Mil disculpas anticipadas por lo que vamos a escribir hoy, día de San José y de nuestro onomástico (nacido 19 de marzo de 1920) para una crónica que no es deportiva, aunque obligadamente —al hablar del viejo colegio del parque Centenario— tenemos que referirnos a un hecho que estremeció terriblemente a cuantos condiscípulos tuvimos que presenciar aquel lance infortunado que por poquito no acabó con la vida de Urbanito Vives, por un foul tip que le pegó en el rostro y lo privó del conocimiento. Excúsenos que por primera vez en 65 años tenemos que hablar en singular y con referencias familiares.

Mi madre era devota, devotísima de San José. A su primera hija, nacida en 1905, le puso Josefina. Más adelante un varón que se llamó Aurelio José, no José Aurelio, como ella quería, porque mi padre quiso que llevara el nombre de nadie menos que de Aurelio De Castro, que no vamos a decir quién fue o el espacio se nos termina. Y por último nace el 19 de marzo la ‘pulguita’ que les está escribiendo. Por supuesto, ¡San José bendito! Aquí está tu siervo, José Víctor! Mi madre decía, absolutamente convencida, que San José había premiado su devoción hacia Él, mandándole un hijo en su día.
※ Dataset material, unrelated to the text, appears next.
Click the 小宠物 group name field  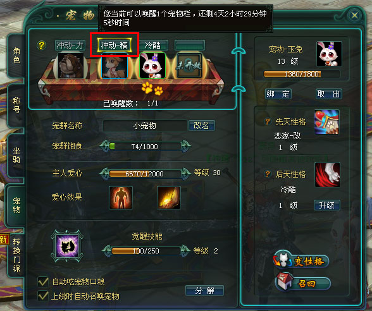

Bien, hasta aquí, las alusiones personales. El viejo y primitivo Colegio San José tenía un patio en un costado, ideal para jugar básquetbol. Pero aquel patio central era apto para fútbol, mas no para béisbol. Sin embargo, los alumnos presionaban y lograron que también se jugara béisbol. La tragedia (porque aquello no lo fue, que a punto estuvo de serlo) sí sacó definitivamente al béisbol del colegio.

Se jugaba un partido entre cursos superiores y los chicos de cursos inferiores lo veíamos imprudentemente detrás del catcher, cuando un foul tip salió disparado hacia atrás con tal velocidad que el receptor no pudo ni ponerle el guante. La bola fue directa a la cara de Urbanito Vives y ¡le aplastó la nariz! ¡Parecía que se la hubiera pegado a los pómulos, tal fue la violencia que llevaba. Urbanito cayó como muerto; parecía que lo estaba, pues no reaccionaba de ninguna forma. Sus compañeros de clase comenzamos todos a llorar, en una escena terriblemente conmovedora, suponiéndolo fallecido por tal salvaje pelotazo.

Don Urbano, su padre, tuvo que llevarlo a Panamá, para que los cirujanos estadounidenses de la zona norteamericana del Canal le restablecieran en lo posible sus facciones. Quienes conocimos a Urbanito por lo bien parecido que era antes del accidente, comprendimos que los médicos americanos habían hecho un excelente trabajo con él, aunque no faltaban quienes decían que “no había quedado como antes”.

En fin, “épocas fueron de sórdidas pasiones”, dijo un poeta. Y las de nuestra infancia de sórdidas no tenían absolutamente nada, dicho ya con la esperanza de hallar 2 o 3 más, aparte de Juan B., que fue un querido compañero de bancos escolares.